**DESCRIPTION OF THE TASK**
Extend the article below about Texas gun culture and the Dallas police headquarters attack, picking up after its final sentence.

Texas’ Gun Culture and Politics Made Dallas Shooting Inevitable
A little over a year ago, a mentally ill Dallas-area man named James Lance Boulware, angry over losing custody of his son, bought an armored van on eBay, marketed as a “Zombie Apocalypse Assault Vehicle.” The van had gun ports under each of its blacked-out windows. Just after midnight one Saturday morning, with a few homemade pipe bombs and a semi-automatic rifle in-hand, he drove the van to the headquarters of the Dallas Police Department and started firing at squad cars. Many hours later, the cops, with the aid of specialized weaponry, disabled the van and killed Boulware, spending much of the day dealing with the explosive devices he left behind.
One of the strangest things about Boulware’s bizarre and brief reign of terror in Dallas is how little attention it warranted by that Monday. Having happened in the wee hours of the weekend, it fell into a news hole. And Boulware’s failure to successfully shoot any of the police he targeted made it easier for people to shrug it off. Something about the situation, as surreal an event as you could imagine happening in an American city, had become normalized, unworthy of sustained general interest just two days later.

Records from a dataset:
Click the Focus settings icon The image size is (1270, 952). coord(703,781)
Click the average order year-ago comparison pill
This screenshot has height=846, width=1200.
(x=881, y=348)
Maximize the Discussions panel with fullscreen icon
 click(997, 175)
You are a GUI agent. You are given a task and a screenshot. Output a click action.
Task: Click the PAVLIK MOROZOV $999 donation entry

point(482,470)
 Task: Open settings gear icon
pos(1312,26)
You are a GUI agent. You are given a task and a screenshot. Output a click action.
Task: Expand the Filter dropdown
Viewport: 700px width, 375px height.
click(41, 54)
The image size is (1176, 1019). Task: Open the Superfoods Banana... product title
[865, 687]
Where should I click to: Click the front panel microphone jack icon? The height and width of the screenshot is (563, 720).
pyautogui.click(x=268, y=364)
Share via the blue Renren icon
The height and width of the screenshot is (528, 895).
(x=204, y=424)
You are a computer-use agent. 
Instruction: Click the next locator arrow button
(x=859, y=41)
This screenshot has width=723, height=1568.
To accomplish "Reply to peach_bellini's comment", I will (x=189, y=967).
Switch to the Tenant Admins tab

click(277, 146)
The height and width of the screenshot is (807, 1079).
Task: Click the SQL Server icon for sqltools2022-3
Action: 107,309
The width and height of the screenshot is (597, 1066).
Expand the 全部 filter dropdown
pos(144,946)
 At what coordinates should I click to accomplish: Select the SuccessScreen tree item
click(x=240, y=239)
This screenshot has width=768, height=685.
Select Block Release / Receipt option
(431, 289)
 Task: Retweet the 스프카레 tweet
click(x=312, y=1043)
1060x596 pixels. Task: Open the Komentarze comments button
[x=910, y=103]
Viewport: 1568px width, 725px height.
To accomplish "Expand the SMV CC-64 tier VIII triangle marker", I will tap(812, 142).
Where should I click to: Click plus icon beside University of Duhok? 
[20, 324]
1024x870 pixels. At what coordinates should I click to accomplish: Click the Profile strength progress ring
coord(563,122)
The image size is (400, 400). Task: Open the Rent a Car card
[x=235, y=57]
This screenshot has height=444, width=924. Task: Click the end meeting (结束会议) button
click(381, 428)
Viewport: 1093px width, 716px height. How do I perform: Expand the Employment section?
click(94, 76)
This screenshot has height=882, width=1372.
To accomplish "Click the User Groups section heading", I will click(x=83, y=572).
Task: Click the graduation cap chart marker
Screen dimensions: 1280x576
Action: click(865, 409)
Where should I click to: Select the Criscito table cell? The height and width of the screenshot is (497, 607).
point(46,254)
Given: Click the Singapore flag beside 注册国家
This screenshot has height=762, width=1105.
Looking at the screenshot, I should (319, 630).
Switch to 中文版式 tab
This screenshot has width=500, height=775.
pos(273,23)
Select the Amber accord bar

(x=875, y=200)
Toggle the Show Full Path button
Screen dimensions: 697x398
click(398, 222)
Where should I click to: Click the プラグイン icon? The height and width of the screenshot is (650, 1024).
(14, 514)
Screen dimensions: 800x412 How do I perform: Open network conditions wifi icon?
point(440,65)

**RESULT OF THE TASK**
We’ve all become accustomed to mass shootings, but Boulware’s specific anti-police plot wasn’t even particularly unusual in Texas: Some eight months earlier, an anti-government crank named Larry McQuilliam went on a shooting spree in downtown Austin. After firing a hundred rounds into government buildings and the headquarters of the Austin Police Department, and a botched attempt to set the Mexican Consulate on fire, he was dispatched by one cop’s lucky shot before he could hurt anyone.
And in 2010, another loner named Patrick Sharp attempted to set off an ammonium nitrate bomb in front of the headquarters of the McKinney Police Department, north of Dallas. The bomb failed to detonate, but he then fired 163 shots at responding officers before he was killed.
All commentary to the contrary notwithstanding, there is nothing particularly surprising about Thursday’s attack in Dallas. It was inevitable. Eventually, someone was going to get it “right.” Micah Xavier Johnson, thanks to his military training, knew what he was doing, targeting and dispatching police officers with ruthless efficiency. Footage from the attack showing Johnson weaving in and out of pillars and shooting one officer from behind is a brutal testament to what powerful weaponry in skilled hands can do in the right environment, against even well-trained and armed opponents. It was also, in its own way, a powerful rebuke to the strange logic that governs gun politics, and gun culture, in Texas.
The modern mass shooting was born three hours south of downtown Dallas, at the University of Texas in Austin, in 1966. Another veteran, an ex-Marine sharpshooter named Charles Whitman, climbed the university tower and started picking off students. Whitman, like Johnson, benefited from being a hell of a lot better with a gun than his opponents, and had significant tactical advantages — in Whitman’s case height, and in Johnson’s chaos and the presence of crowds.